[Page and screen pointing data]
+-------+

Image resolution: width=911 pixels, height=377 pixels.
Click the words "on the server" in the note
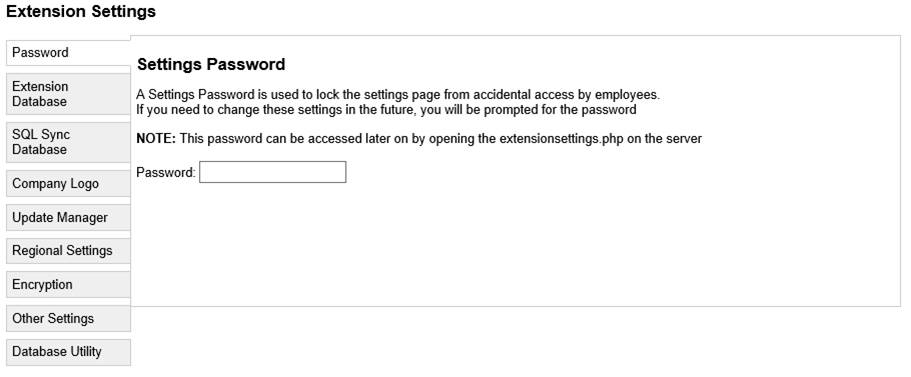coord(665,139)
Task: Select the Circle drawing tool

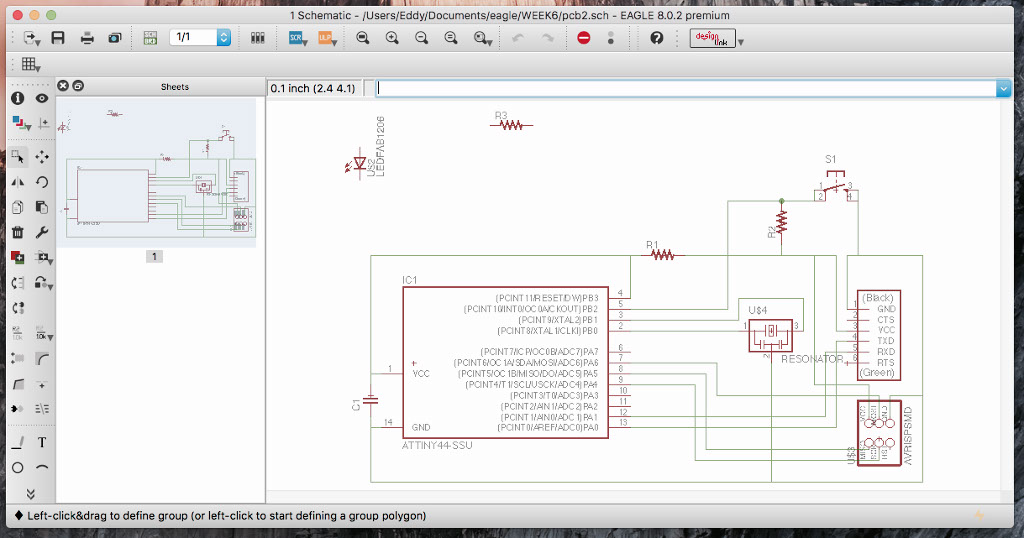Action: [17, 467]
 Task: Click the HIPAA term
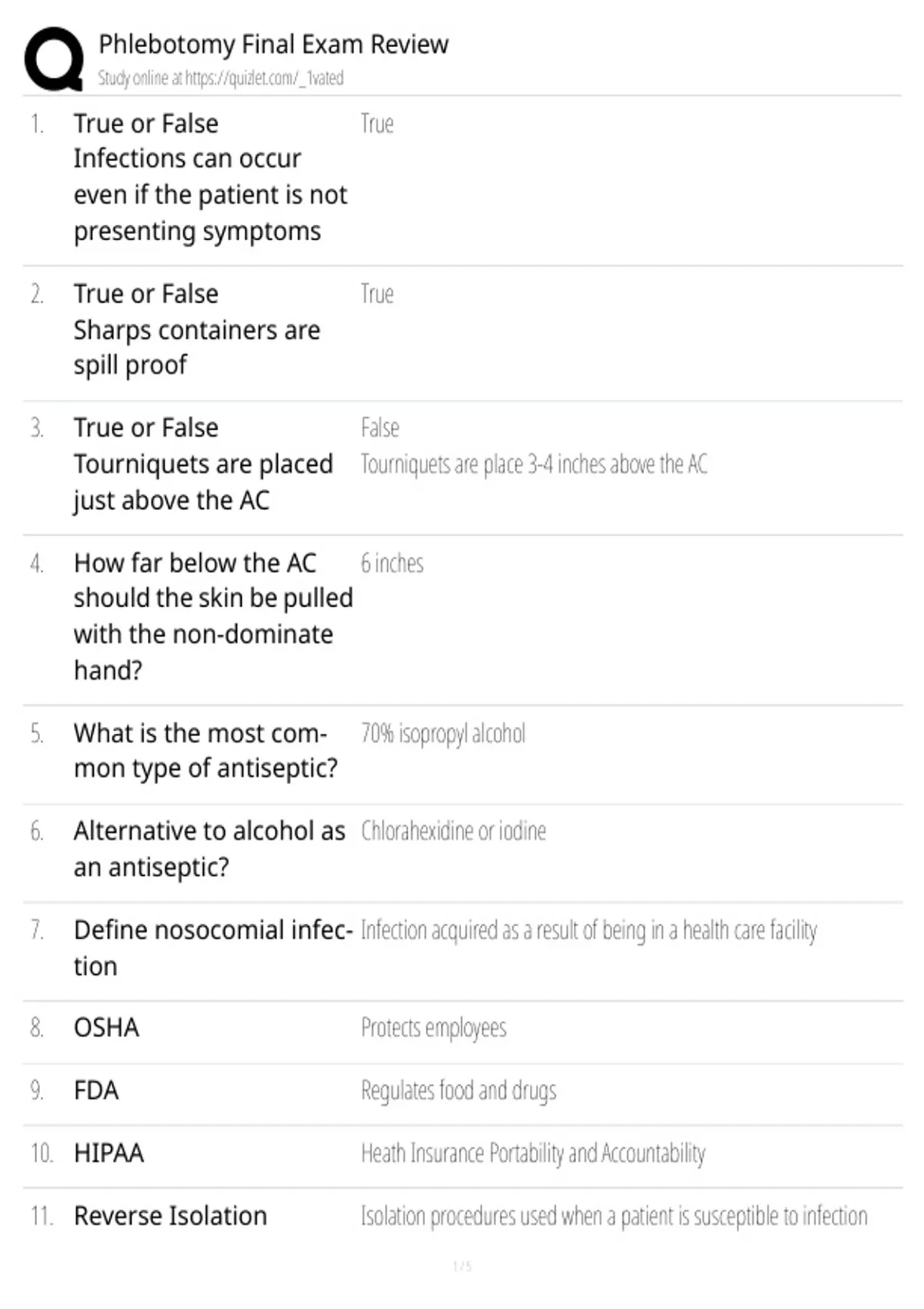click(109, 1153)
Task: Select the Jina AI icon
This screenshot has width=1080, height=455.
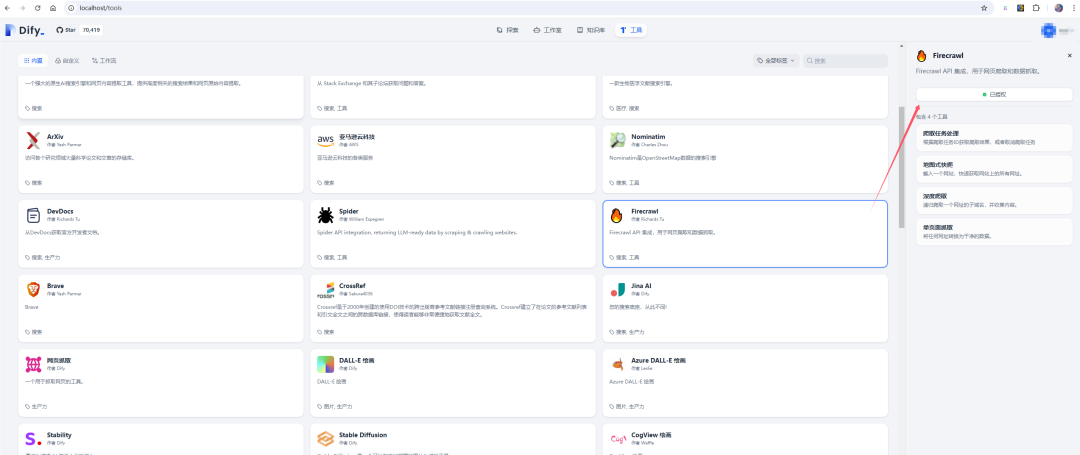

+-------+

→ AIM: Give the part of the records that opens with the line containing "Task: Click the HIPAA term" and runs through the end of the records as a Markdown table with the columns Row and Line. Number each non-blank line, and leave the pictures out.

→ WRITTEN SOLUTION:
| Row | Line |
|---|---|
| 1 |  Task: Click the HIPAA term |
| 2 | click(109, 1153) |
| 3 | Task: Select the Jina AI icon |
| 4 | This screenshot has width=1080, height=455. |